From the data below, pick out every line that contains the word "width" and copy each one in full.

####

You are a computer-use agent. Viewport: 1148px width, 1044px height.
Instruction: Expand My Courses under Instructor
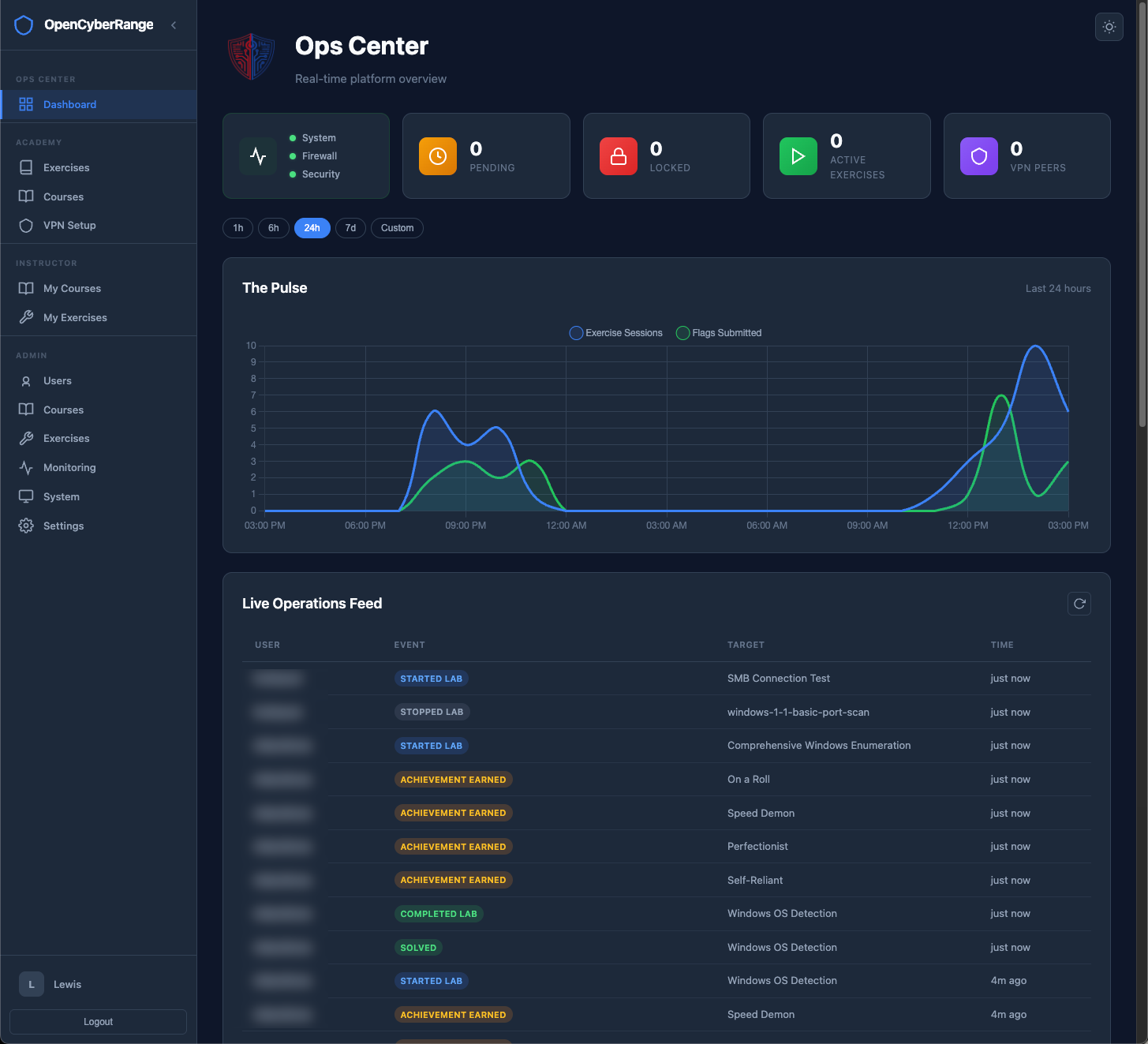71,288
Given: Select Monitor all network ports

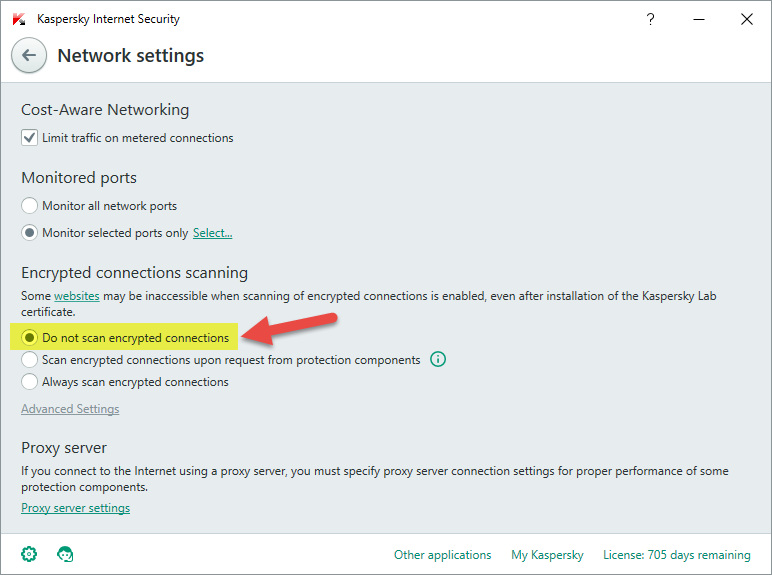Looking at the screenshot, I should tap(30, 206).
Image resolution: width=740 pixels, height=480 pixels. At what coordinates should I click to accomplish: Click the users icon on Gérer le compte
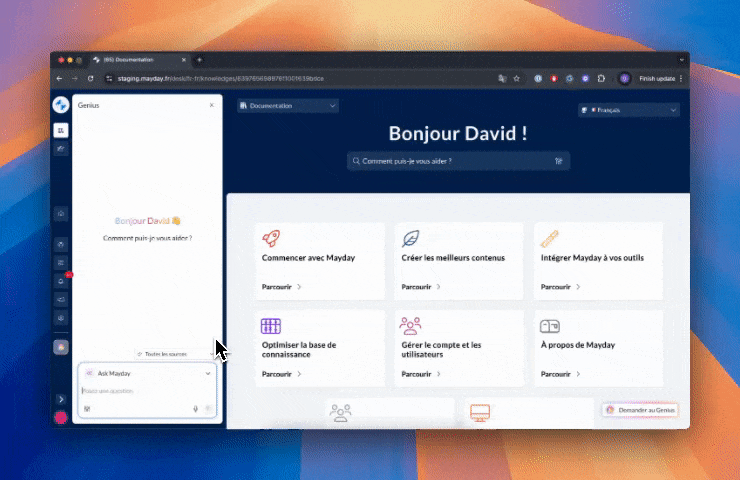410,326
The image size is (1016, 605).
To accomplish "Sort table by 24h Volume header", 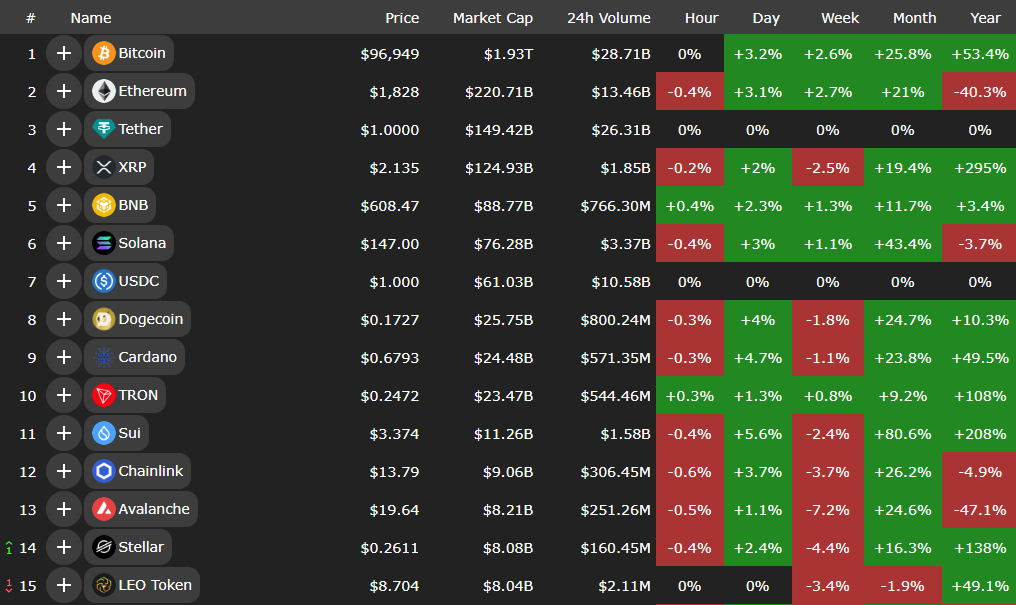I will tap(608, 18).
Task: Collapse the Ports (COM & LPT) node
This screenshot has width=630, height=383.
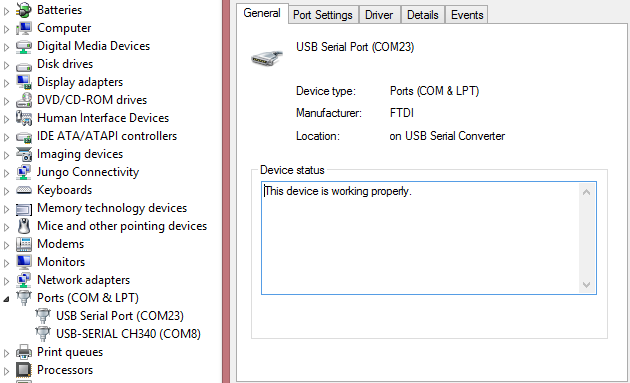Action: point(6,299)
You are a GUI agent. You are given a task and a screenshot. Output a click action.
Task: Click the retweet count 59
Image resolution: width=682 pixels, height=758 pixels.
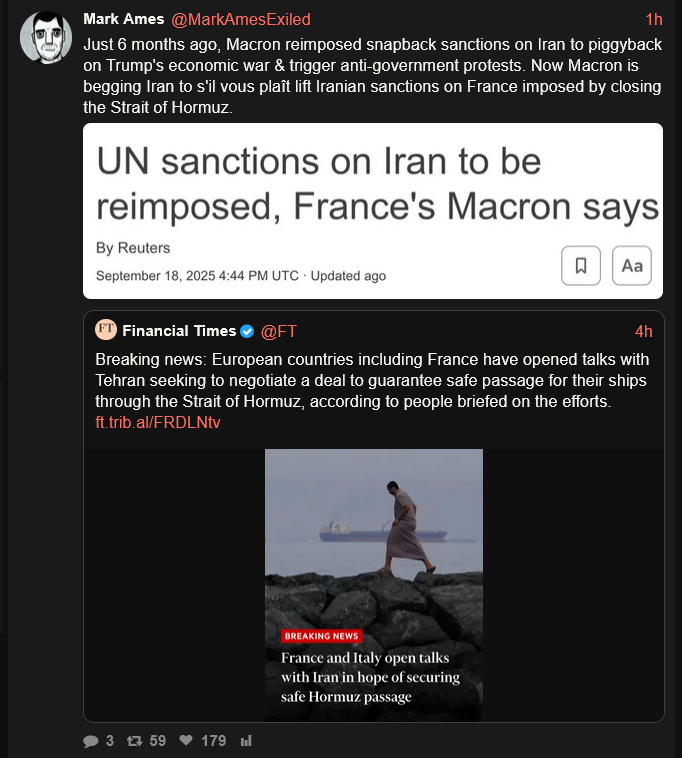(x=158, y=741)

####

▸ **Exercise response**:
You are a computer-use agent. Viewport: 1148px width, 1044px height.
Image resolution: width=740 pixels, height=480 pixels. At what coordinates should I click to accomplish: Click the users icon on Gérer le compte
This screenshot has width=630, height=383.
Image resolution: width=682 pixels, height=758 pixels.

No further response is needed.